In this course, we’re going to cover a lot of content. However, it can be grouped into a few big ideas in programming:
We’ll spend some time covering each of these in more detail as we go through the course. In this module, we’ll start working on the first two - writing professional code and minimizing bugs through testing and debugging.
Before we dive too deeply into this topic, let’s take a step back and examine some of the history of programming that lead to our current state of the art that revolves around object-oriented programming. To do that, we’ll need to explore the software crisis and the topic of structured programming.
The content on this page was adapted from Nathan Bean’s CIS 400 course at K-State, with the author’s permission.
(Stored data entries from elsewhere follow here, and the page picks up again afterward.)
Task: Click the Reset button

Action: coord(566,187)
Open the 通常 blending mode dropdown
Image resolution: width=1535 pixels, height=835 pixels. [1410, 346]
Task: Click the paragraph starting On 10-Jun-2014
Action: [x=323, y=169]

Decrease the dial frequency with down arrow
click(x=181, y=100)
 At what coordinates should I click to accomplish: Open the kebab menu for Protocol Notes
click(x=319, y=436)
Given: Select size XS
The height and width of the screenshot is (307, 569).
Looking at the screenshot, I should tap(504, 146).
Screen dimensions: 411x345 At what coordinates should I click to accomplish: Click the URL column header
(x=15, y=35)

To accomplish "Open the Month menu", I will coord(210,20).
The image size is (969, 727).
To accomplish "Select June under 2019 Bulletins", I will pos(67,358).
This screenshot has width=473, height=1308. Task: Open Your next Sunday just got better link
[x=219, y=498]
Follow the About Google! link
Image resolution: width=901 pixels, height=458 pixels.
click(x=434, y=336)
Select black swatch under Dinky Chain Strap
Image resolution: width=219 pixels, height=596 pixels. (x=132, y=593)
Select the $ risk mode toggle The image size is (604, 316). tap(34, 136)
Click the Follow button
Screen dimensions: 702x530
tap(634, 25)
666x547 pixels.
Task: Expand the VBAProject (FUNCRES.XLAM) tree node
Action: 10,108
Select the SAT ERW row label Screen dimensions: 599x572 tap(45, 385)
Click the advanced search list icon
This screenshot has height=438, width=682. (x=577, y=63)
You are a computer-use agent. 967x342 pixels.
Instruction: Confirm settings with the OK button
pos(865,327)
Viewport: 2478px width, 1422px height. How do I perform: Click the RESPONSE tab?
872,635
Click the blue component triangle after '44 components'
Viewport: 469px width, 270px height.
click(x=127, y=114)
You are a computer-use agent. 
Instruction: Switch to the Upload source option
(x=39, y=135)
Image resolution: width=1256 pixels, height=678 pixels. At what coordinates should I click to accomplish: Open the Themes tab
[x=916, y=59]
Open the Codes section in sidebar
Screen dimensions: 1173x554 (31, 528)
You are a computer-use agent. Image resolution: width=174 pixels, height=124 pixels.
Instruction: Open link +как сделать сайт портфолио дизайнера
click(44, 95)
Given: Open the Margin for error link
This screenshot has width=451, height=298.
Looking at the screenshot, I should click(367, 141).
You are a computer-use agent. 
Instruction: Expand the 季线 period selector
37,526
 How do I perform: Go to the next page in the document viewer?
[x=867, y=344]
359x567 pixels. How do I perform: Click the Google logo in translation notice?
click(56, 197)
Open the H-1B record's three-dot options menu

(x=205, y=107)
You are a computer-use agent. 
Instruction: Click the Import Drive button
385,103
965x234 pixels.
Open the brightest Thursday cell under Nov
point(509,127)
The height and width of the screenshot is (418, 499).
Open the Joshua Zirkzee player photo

That content is licensed under a Creative Commons BY-NC-SA license.
By this point, you should be familiar enough with the history of computers to be aware of the evolution from the massive room-filling vacuum tube implementations of ENIAC, UNIVAC, and other first-generation computers to transistor-based mainframes like the PDP-1, and the eventual introduction of the microcomputer (desktop computers that are the basis of the modern PC) in the late 1970s. Along with a declining size, each generation of these machines also cost less:
Machine | Release Year | Cost at Release | Adjusted for Inflation |
---|---|---|---|
ENIAC | 1945 | $400,000 | $5,288,143 |
UNIVAC | 1951 | $159,000 | $1,576,527 |
PDP-1 | 1963 | $120,000 | $1,010,968 |
Commodore PET | 1977 | $795 | $5,282 |
Apple II (4K RAM model) | 1977 | $1,298 | $8,624 |
IBM PC | 1981 | $1,565 | $4,438 |
Commodore 64 | 1982 | $595 | $1,589 |
This increase in affordability was also coupled with an increase in computational power. Consider the ENIAC, which computed at 100,000 cycles per second. In contrast, the relatively inexpensive Commodore 64 ran at 1,000,000 cycles per second, while the more pricey IBM PC ran 4,770,000 cycles per second.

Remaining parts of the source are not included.